Tâche demandée 1: Réécrivez le passage de l'article sur les djinns qui commence par « Pourquoi s’attaquent-ils aux » et va jusqu'à « révèle l’imam Maïga. », en remplaçant « vengeance » par « rancune ».
Tâche demandée 2: Mettez en tableau Markdown les lignes à traiter, en commençant par la première et en allant jusqu'à celle qui contient « [1235, 1104] ». Utilisez deux colonnes, « N° » pour le numéro et « Ligne » pour la ligne, et laissez de côté les lignes vides.

Extrait du texte:
——
Au Centre Roqya Ibn Taymai, à Sokorodji en Commune VI de Bamako, les pieds enchaînés, une dizaine d’hommes assis sur deux bancs dans la cour. Dans l’établissement, deux salles sont contiguës : l’une est réservée au traitement des malades tandis que l’accès à la seconde est interdit. Pourquoi ? Mystère.
Dans la première, un sexagénaire assis à même le sol, tête basse, les pieds écartés. Dans son oreille, un imam du centre récite à haute voix des versets coraniques. Le vieil homme est possédé par les djinns. “Son état s’est beaucoup amélioré. Il est moins agité maintenant. Nous sommes sur le point de vaincre son djinn”, se réjouit Abdoulaye Maïga, directeur adjoint du centre. “Avant, il criait, il se cognait contre les murs, il menaçait tout le monde, il racontait des choses…”, se souvient l’imam. “C’était l’effet de djinn”, croit-il religieusement.
Pourquoi s’attaquent-ils aux hommes ?
Le religieux avance deux raisons : par amour ou par vengeance. “Un djinn peut tomber amoureux d’un être humain. Cela arrive aux personnes qui dorment nues, s’habillent indécemment ou se regardent nues dans le miroir”, révèle l’imam Maïga.
Au cas contraire, explique-t-il, les djinns se vengent d’une personne pour diverses raisons. “Verser l’eau chaude n’importe où, uriner hors des toilettes, escalader les murs. Ces actes peuvent faire mal aux djinns. Ils vivent parmi nous”, confirme-t-il. Aussi, ajoute-il, les esprits deviennent plus violents envers les possédés pour non-respect de promesses.
——
Lignes à traiter:
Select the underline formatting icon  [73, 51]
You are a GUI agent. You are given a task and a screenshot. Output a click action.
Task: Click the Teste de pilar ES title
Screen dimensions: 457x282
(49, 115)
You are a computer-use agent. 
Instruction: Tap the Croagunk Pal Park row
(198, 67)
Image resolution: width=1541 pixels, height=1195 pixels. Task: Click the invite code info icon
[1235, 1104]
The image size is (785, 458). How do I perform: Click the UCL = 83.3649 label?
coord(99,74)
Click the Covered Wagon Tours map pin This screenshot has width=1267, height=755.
——
Réponse complète 1:
Pourquoi s’attaquent-ils aux hommes ?
Le religieux avance deux raisons : par amour ou par rancune. “Un djinn peut tomber amoureux d’un être humain. Cela arrive aux personnes qui dorment nues, s’habillent indécemment ou se regardent nues dans le miroir”, révèle l’imam Maïga.

Réponse complète 2:
| N° | Ligne |
|---|---|
| 1 | Select the underline formatting icon  [73, 51] |
| 2 | You are a GUI agent. You are given a task and a screenshot. Output a click action. |
| 3 | Task: Click the Teste de pilar ES title |
| 4 | Screen dimensions: 457x282 |
| 5 | (49, 115) |
| 6 | You are a computer-use agent.  |
| 7 | Instruction: Tap the Croagunk Pal Park row |
| 8 | (198, 67) |
| 9 | Image resolution: width=1541 pixels, height=1195 pixels. Task: Click the invite code info icon |
| 10 | [1235, 1104] |